Le « sharenting »: pourquoi les parents exposent autant leurs enfants sur les réseaux sociaux
D’où vient l’envie irrépressible de partager au monde entier la réussite de sa progéniture ? Selon une étude, deux parents sur trois postent régulièrement des photos de leurs enfants sur les réseaux sociaux. Zoom sur les avantages, les dangers et les enjeux du « sharenting », né de la contraction entre « share » et « parenting ».
Echographies, vidéos des premiers pas, photos de diplomation : le sharenting est le partage de la part des parents de photos et de vidéos de leurs enfants sur les réseaux sociaux. Ces publications inondent les fils d’actualité chaque jour avec une question qui demeure parfois : pourquoi étaler la vie de ses enfants sur les médias sociaux ?
Certains parents, par la publication de la réussite de leurs enfants se valorisent eux-mêmes. En le publiant sur les réseaux sociaux, c’est « comme si cela devait passer par un détour : une image, un enjeu public », explique Sandrine Thiry. Pour cette psychiatre et pédopsychiatre, cette pratique présente un aspect positif, car cela reste une valorisation de l’enfant. Mais les parents pourraient se contenter de féliciter l’enfant et de « partager oralement sa réussite avec ses proches ». Sur les réseaux sociaux, les parents partagent leurs activités familiales du dimanche et la résolution de leurs problèmes: « Les utilisateurs ont davantage tendance à partager leurs réussites que leurs échecs », remarque-t-elle.
Les parents se servent aussi des réseaux sociaux pour demander conseil. Un échange avec leur réseau de contacts peut les rassurer quand ils sont perdus.
Dangers du sharenting
Les parents n’ont pas attendu les réseaux sociaux pour rabâcher les oreilles de leurs proches avec les exploits de leur tendre progéniture. Facebook, Instagram et Tiktok ne font que remplacer les albums photos qui tournaient aux repas de famille et les anecdotes à la machine à café. Problème : les paroles s’envolent mais les écrits restent. Ce qui fleurissait dans la sphère privée devient public. « Sur internet, ce que l’internaute publie lui échappe et il en perd le contrôle », explique Sandrine Thiry.
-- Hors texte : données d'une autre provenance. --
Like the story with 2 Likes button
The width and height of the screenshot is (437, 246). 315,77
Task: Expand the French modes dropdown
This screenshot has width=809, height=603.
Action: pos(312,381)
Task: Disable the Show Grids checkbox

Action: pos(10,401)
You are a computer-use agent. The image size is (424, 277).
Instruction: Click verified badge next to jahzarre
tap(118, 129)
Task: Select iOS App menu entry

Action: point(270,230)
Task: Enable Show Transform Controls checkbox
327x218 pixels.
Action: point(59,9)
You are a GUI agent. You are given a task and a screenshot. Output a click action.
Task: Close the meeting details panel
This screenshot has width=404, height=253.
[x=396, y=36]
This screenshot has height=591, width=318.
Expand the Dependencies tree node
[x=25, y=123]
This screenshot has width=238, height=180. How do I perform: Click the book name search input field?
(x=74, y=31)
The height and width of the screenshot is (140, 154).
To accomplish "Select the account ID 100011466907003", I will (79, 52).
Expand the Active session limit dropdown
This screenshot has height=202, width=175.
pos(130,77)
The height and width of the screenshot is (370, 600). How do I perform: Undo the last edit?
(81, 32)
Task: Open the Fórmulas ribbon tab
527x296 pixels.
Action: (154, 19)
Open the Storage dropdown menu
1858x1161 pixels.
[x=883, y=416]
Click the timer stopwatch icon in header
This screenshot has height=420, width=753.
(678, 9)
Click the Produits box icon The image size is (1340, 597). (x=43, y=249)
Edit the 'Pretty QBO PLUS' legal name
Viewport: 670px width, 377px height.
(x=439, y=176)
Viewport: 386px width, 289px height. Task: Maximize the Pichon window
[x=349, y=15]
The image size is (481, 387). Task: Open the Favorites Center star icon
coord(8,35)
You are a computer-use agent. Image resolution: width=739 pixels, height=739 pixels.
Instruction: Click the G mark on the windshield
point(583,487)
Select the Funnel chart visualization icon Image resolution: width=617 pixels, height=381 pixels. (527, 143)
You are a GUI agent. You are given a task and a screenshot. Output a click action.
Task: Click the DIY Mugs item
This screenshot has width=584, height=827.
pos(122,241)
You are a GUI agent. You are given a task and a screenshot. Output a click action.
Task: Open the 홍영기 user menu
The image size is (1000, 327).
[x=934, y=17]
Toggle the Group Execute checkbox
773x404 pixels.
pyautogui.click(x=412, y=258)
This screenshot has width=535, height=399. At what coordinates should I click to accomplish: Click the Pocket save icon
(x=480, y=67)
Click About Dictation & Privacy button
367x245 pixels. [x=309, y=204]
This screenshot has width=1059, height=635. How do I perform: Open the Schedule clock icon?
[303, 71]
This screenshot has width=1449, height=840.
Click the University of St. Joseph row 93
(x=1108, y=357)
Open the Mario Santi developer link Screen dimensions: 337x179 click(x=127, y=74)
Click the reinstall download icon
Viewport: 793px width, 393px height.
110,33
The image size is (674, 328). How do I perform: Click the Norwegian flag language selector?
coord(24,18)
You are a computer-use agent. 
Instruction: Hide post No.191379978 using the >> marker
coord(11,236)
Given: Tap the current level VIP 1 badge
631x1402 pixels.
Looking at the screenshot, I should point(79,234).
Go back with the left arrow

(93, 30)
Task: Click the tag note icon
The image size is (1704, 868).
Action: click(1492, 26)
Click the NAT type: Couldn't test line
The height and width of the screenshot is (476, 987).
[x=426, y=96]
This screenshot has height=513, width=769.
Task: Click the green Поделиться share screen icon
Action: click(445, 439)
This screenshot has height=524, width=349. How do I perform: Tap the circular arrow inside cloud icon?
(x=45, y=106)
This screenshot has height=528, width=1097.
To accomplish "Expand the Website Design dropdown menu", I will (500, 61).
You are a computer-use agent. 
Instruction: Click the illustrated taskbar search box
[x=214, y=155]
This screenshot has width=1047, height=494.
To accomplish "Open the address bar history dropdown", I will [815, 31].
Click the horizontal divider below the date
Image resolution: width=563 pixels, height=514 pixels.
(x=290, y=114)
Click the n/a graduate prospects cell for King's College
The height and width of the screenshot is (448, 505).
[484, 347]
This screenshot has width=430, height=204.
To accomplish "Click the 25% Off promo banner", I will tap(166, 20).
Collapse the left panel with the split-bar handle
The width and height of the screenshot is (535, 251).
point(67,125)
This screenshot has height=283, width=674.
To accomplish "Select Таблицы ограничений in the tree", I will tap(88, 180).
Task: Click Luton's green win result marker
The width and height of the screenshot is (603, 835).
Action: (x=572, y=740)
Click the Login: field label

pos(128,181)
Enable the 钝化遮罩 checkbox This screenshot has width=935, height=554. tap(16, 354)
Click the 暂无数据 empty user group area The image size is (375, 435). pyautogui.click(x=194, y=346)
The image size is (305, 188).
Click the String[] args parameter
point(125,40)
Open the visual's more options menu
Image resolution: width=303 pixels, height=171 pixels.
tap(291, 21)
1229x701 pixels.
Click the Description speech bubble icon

Les parents peuvent régler les paramètres de confidentialité de leurs comptes mais une publication peut être copiée et sauvegardée sans qu’ils ne s’en rendent compte. Entre de mauvaises mains, ces photos peuvent se retrouver au mauvais endroit, comme sur des sites malveillants. Parfois, une photo ou une vidéo peut aussi fournir des informations sur l’enfant comme son établissement scolaire, son club de foot ou son domicile.
Sharenting: quel consentement?
Bien souvent quand les parents publient une photo de lui, l’enfant n’a pas eu l’opportunité de donner son consentement. Pour annoncer l’heureux évènement, certains parents rendent par exemple publique la première échographie du bébé. Ils créent alors une empreinte numérique de leur enfant à l’état d’embryon. L’enfant a une existence numérique avant d’avoir une existence biologique.
« Quand l’enfant est jeune, ses parents ne lui demandent pas son accord et il n’est pas capable de le donner, cela pose un problème. Quand les parents partagent les résultats scolaires cela reste positif mais si c’est une image qui ne le met pas à son avantage, c’est autre chose. », souligne Sandrine Thiry, psychiatre et pédopsychiatre. Dans le droit belge, le sharenting a une dimension paradoxale. Selon les droits fondamentaux, les parents ont le droit à la liberté d’expression, le droit à une vie de famille et le droit à une vie privée. Ils ont donc le droit de partager des photos de leurs enfants. Mais ceux-ci ont aussi droit à une vie privée. Pour publier une photo d’eux, une autorisation est nécessaire. Problème : les enfants en dessous de douze ans ne peuvent pas donner cette autorisation eux-mêmes, elle revient aux parents. Ces derniers peuvent donc se donner à eux-mêmes la permission de publier. Les différents droits fondamentaux finissent par se contredire.
Comment faire ?
Il est conseillé de laisser à l’enfant son droit de véto sur les informations que ses parents partagent à son sujet. Pour Niels Van Paemel, conseiller pour Child Focus, fondation belge pour enfants disparus et sexuellement exploités, il vaut mieux discuter avec l’enfant et lui demander son avis.